Mungkin diantara para pembaca ada yang bertanya, mengapa judulnya berkenaan dengan batu? Ada hipotesis bahwa saya tidak kreatif dalam memilih tema atau judul. Dan saya sendiri mengakui itu. Jadi disini saya akan menceritakan kronologis mengapa sampai judul ini yang saya pilih. Semoga bias kita petik pelajaran berharga darinya.

Suatu ketika saya berjalan menyelusuri sebuah lorong kecil dipusat kota Banda Aceh. Sebuah lorong yang saya rasa tidak pernah sepi dengan suara tapak. Saya melihat dua orang anak kecil sedang bertengkar seperti memperebutkan sesuatu. Lalu saya menghampiri mereka. Sambil merelai lantas saya bertanya, apa yang sedang mereka ributkan. Ternyata mereka sedang meperebutkan sebuah benda. Dan yang membuat saya heran, benda tersebut hanyalah sebuah batu. Karena penasaran, lalu saya bertanya mengapa batu tersebut diperebutkan. Ternyata Inti dari alasan kedua anak tersebut adalah karena batu yang mereka perebutkan itu indah, menarik dan berharga. Setelah memberi sedikit pencerahan kepada mereka, kemudian saya kembali berjalan meninggalkan mereka. Dalam perjalanan saya terfikir benar saja jika hal-hal yang dianggap berharga itu diperebutkan. Contoh saja, pada masa sekarang sangat banyak hal yang sering diperebutkan seperti harta, tahta, wanita dan sebagainya. Bahkan untuk mendapatkan hal-hal yang mereka ingin, manusia rela mengorbankan saudaranya, ibu bapaknya, agamanya bahkan tuhannya.

Pada siang harinya, dalam perjalanan pulang, tepatnya sesampai saya didepan pintu pagar, usai melewati pintu itu sesuatu menjegal kaki saya. Ternyata yang hampir menbuat saya terjatuh, adalah benda yang namanya sama dengan kedua anak tadi perebutkan. Yaitu sebuah batu, saya tidak pernah menyangka batu yang melekat ditanah itu ada disana. Karena hampir enam kali dalam sehari saya lewat sana. Dan baru hari itu saya melihat dan dijegal olehnya. Namun saya tidak terlalu memikirkan dan berlalu darinya.

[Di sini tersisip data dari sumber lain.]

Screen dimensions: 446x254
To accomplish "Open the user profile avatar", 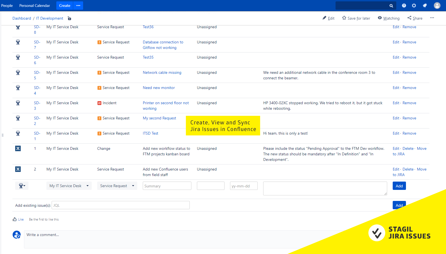I will point(437,6).
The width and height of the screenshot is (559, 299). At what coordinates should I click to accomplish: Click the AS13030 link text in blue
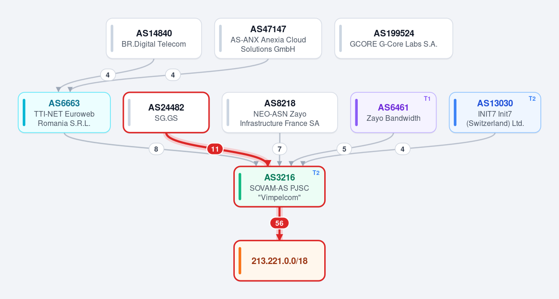tap(495, 103)
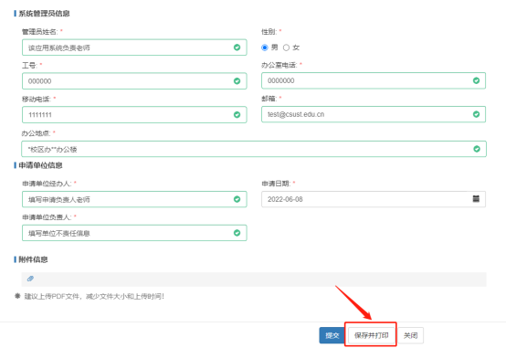The width and height of the screenshot is (506, 348).
Task: Click the 关闭 button
Action: coord(410,335)
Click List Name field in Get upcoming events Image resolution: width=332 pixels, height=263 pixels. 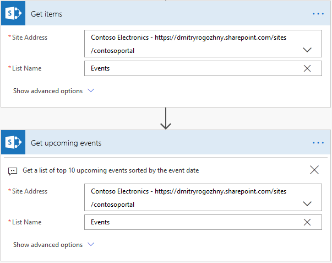[x=203, y=222]
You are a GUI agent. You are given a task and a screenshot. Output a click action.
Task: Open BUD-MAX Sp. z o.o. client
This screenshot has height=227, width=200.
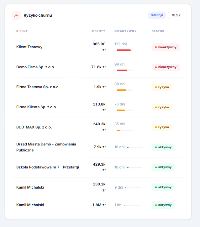[x=34, y=127]
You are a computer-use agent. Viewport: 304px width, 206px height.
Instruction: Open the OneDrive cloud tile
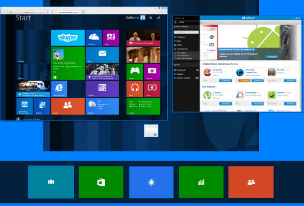(x=94, y=38)
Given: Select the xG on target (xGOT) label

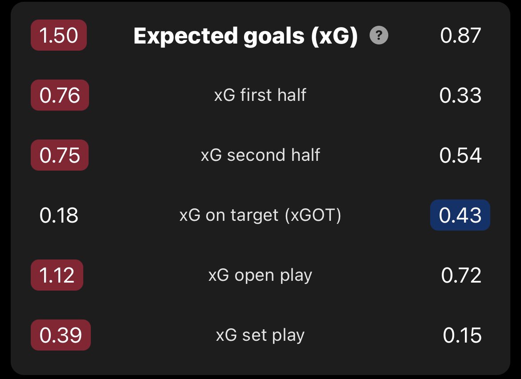Looking at the screenshot, I should (x=260, y=215).
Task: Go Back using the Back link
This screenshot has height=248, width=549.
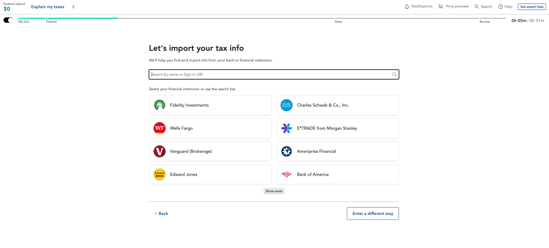Action: tap(161, 214)
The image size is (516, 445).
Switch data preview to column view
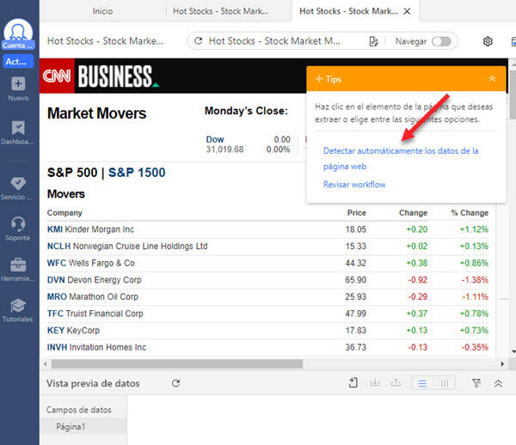pos(444,383)
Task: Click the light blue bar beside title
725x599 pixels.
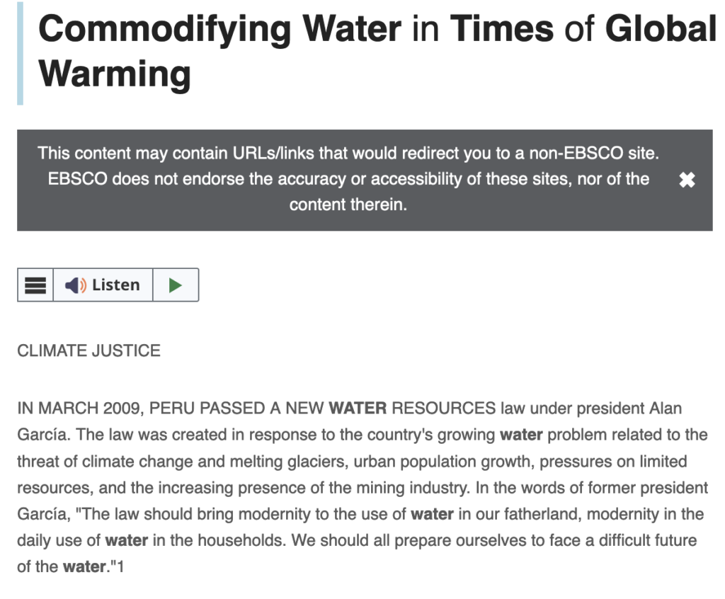Action: point(20,53)
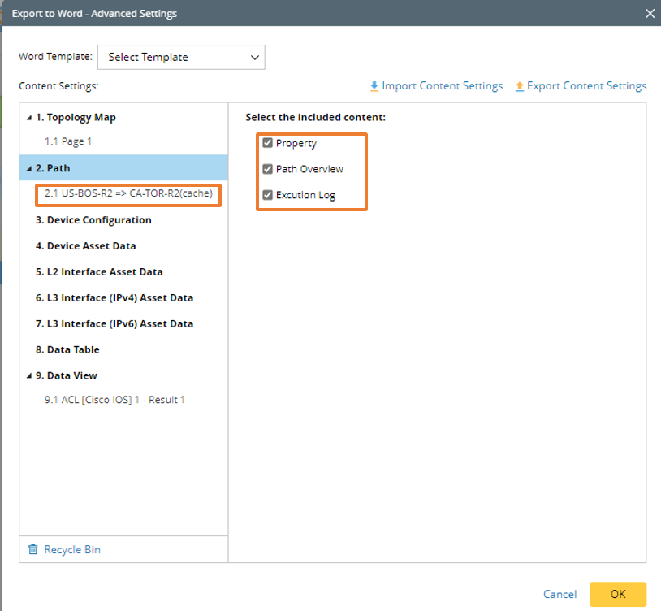
Task: Select Device Configuration section
Action: [93, 220]
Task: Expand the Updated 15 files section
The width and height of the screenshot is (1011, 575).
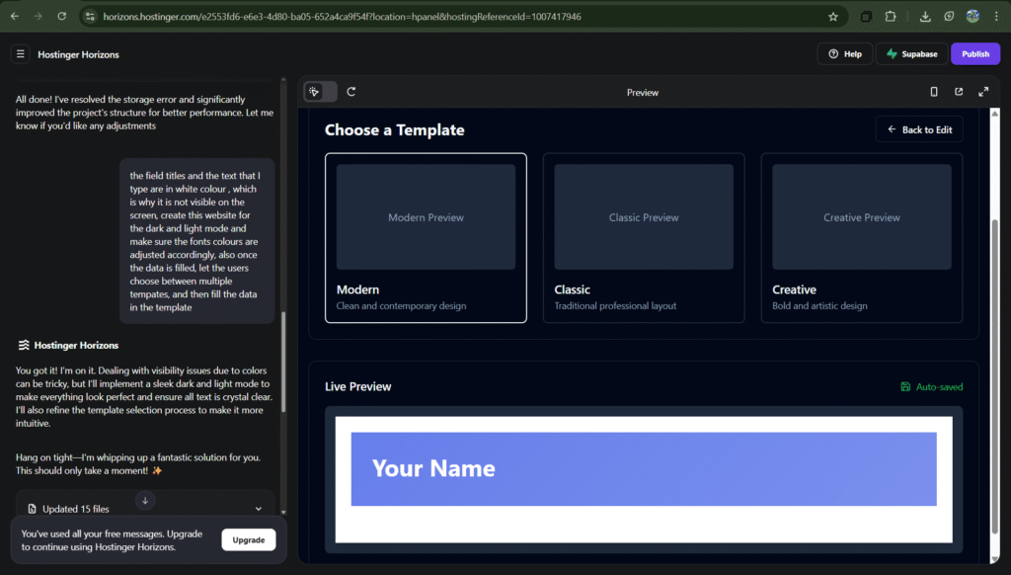Action: pyautogui.click(x=259, y=509)
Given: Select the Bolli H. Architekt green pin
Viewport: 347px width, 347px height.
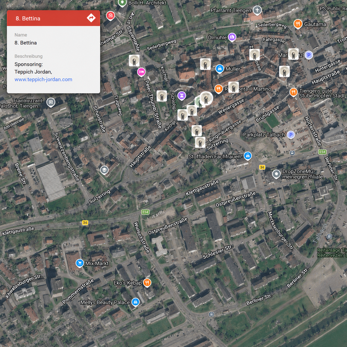Looking at the screenshot, I should pyautogui.click(x=122, y=3).
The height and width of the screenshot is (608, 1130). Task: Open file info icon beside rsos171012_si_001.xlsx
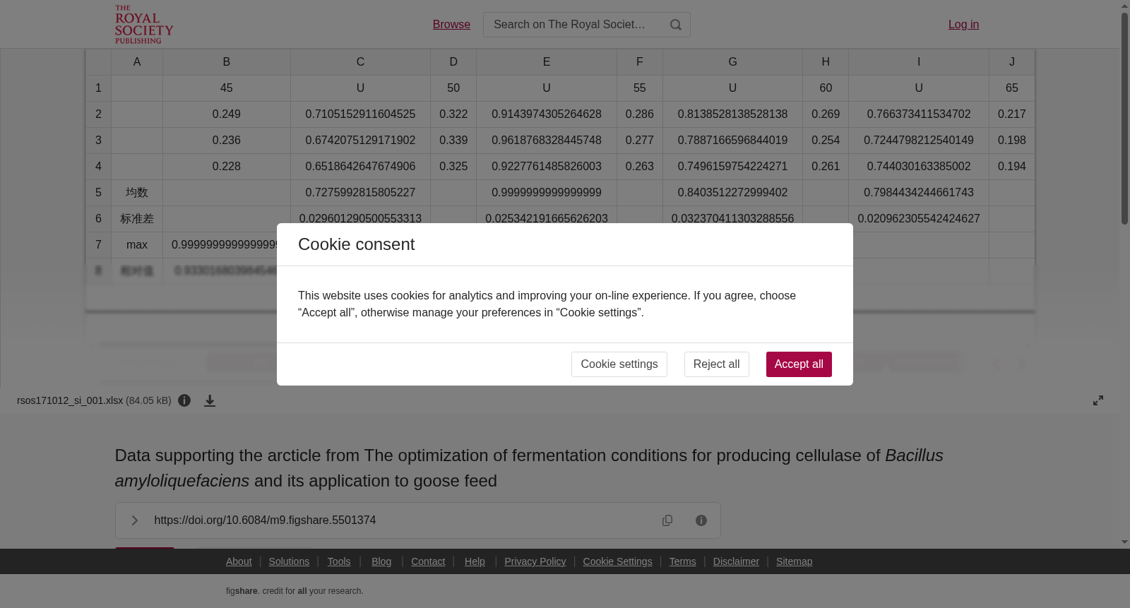[184, 400]
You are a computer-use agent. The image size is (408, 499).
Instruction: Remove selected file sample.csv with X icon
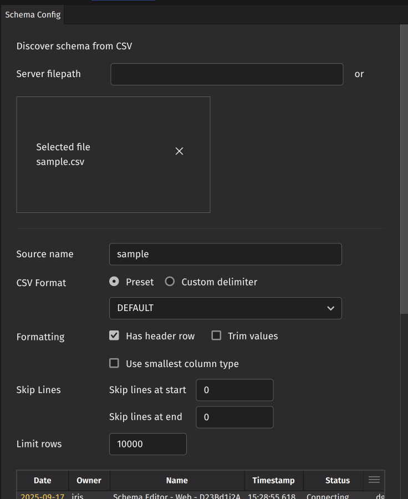point(179,151)
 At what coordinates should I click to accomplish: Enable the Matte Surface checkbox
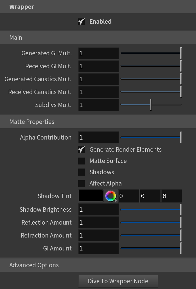coord(82,161)
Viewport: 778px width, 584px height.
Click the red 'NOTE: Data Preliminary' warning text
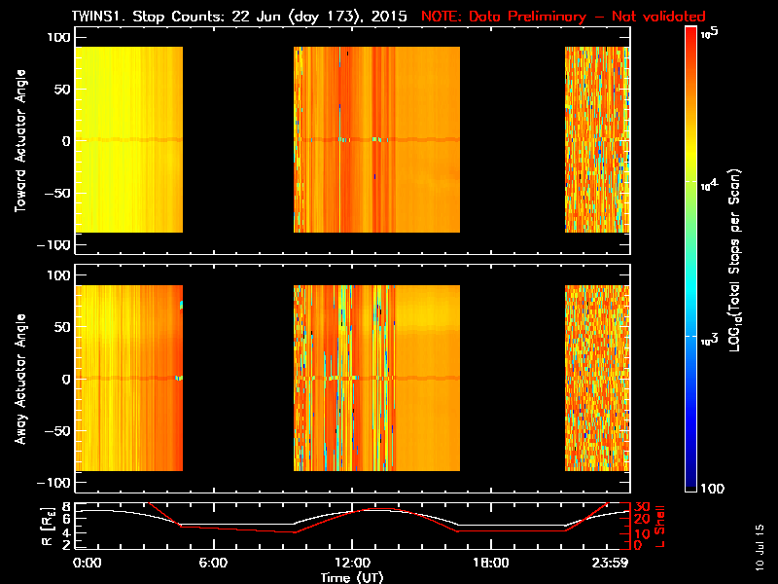point(563,17)
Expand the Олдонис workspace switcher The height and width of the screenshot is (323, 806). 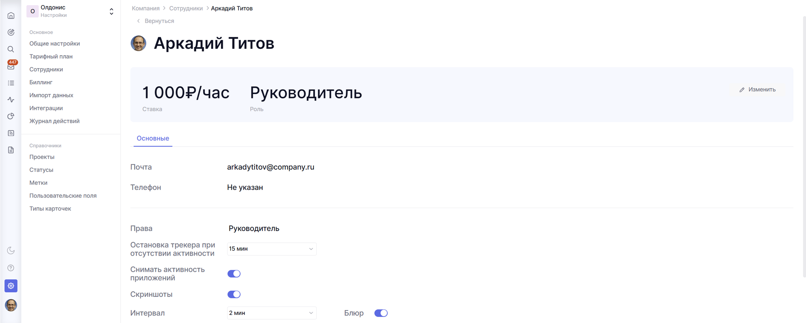click(111, 11)
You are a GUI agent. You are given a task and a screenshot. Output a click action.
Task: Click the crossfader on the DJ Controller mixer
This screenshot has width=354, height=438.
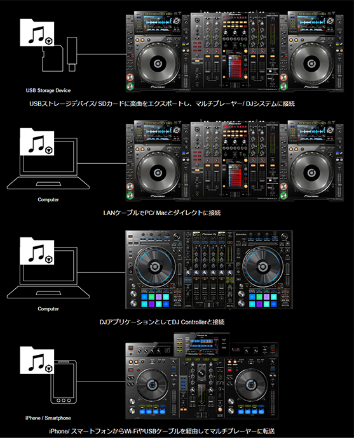point(208,305)
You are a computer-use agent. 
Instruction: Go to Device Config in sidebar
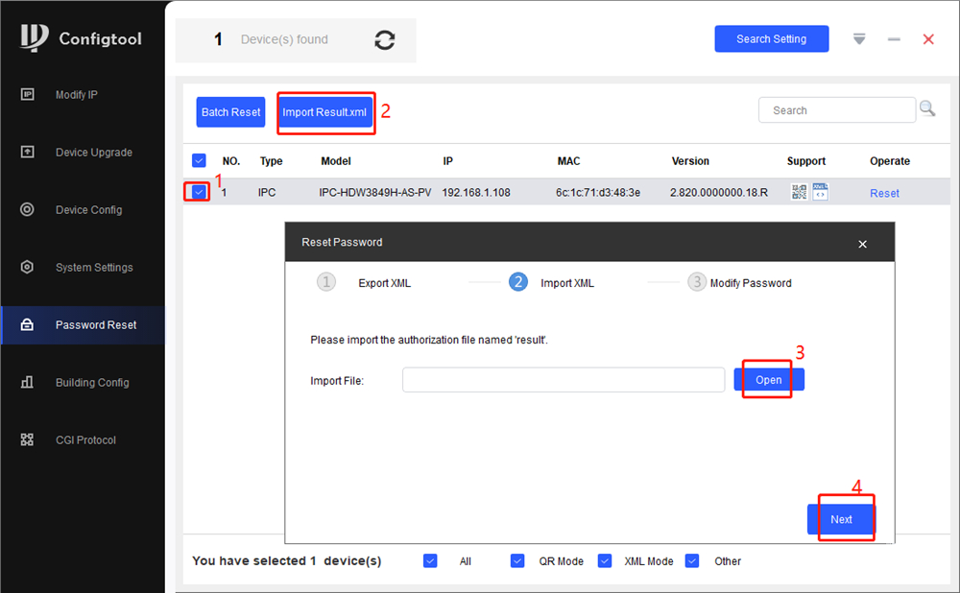[88, 210]
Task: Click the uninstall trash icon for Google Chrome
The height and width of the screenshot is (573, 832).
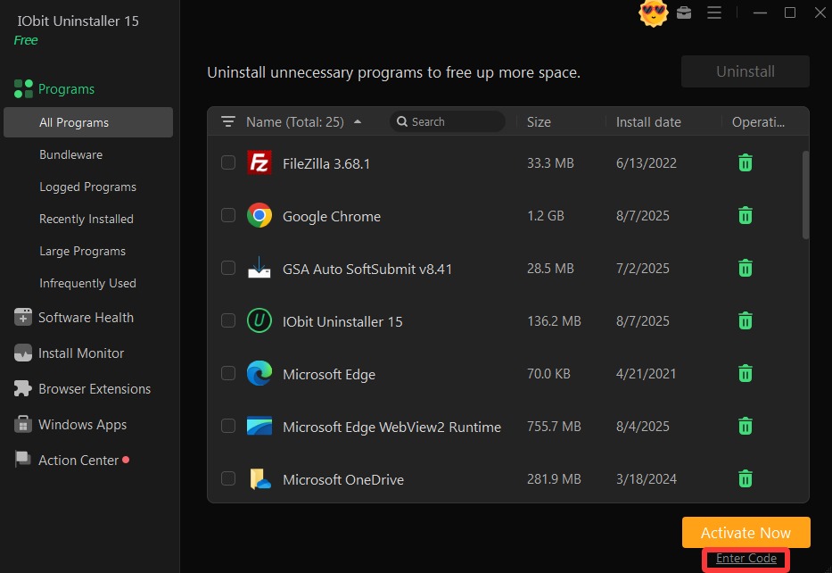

Sekitar pukul 17:00 wib, masih dihari yang sama, tepatnya ba’da ashar seorang teman mengajak saya untuk join kopi bersama. Kami berputar-putar mencari warung kopi yang cocok dan nyaman. Akhirnya kami menemukan sebuah warung yang ukurannya tidak terlalu besar, namun tata ruangnya rapi. Akhirnya kami sepakat untuk singgah disana. Ketika kami masuk mata saya langsung tertuju pada sebuah meja, yang dihuni oleh empat orang. Keempatnya sedang asyik menggeluti sebuah permainan, yang dalam istilah popular disebut domino, bahasa acehnya sering disebut peh bate (main batu).

Akhirnya kami memilih meja yang pas dan sayapun tidak lagi menghiraukan mereka. Banyak hal yang kami bahas sore itu. Sampai teman saya menanyakan tentang sejarah yang berbuhungan dengan ujian komprehenshif. Entah sengaja atau tidak, entah lupa atau benar-benar lupa. Dia bertanya tentang ayat yang menceritakan tentara bergajah yang diluluhlantakkan oleh burung ababil yang meremparkan batu-batu dari neraka. Saya pun menjawab dan menjelaskan tentang itu yang saya tahu. Kisah tersebut telah diabadikan dalam al-quran dalah surat al-fill ayat 1 sampai 5


Artinya:

(1) Apakah kamu tidak memperhatikan bagaimana Tuhanmu telah bertindak terhadap tentara bergajah? (2) Bukankah Dia telah menjadikan tipu daya mereka (untuk menghancurkan Ka'bah) itu sia-sia? (3) dan Dia mengirimkan kapada mereka burung yang berbondong-bondong, (4) yang melempari mereka dengan batu (berasal) dari tanah yang terbakar, (5) lalu Dia menjadikan mereka seperti daun-daun yang dimakan (ulat).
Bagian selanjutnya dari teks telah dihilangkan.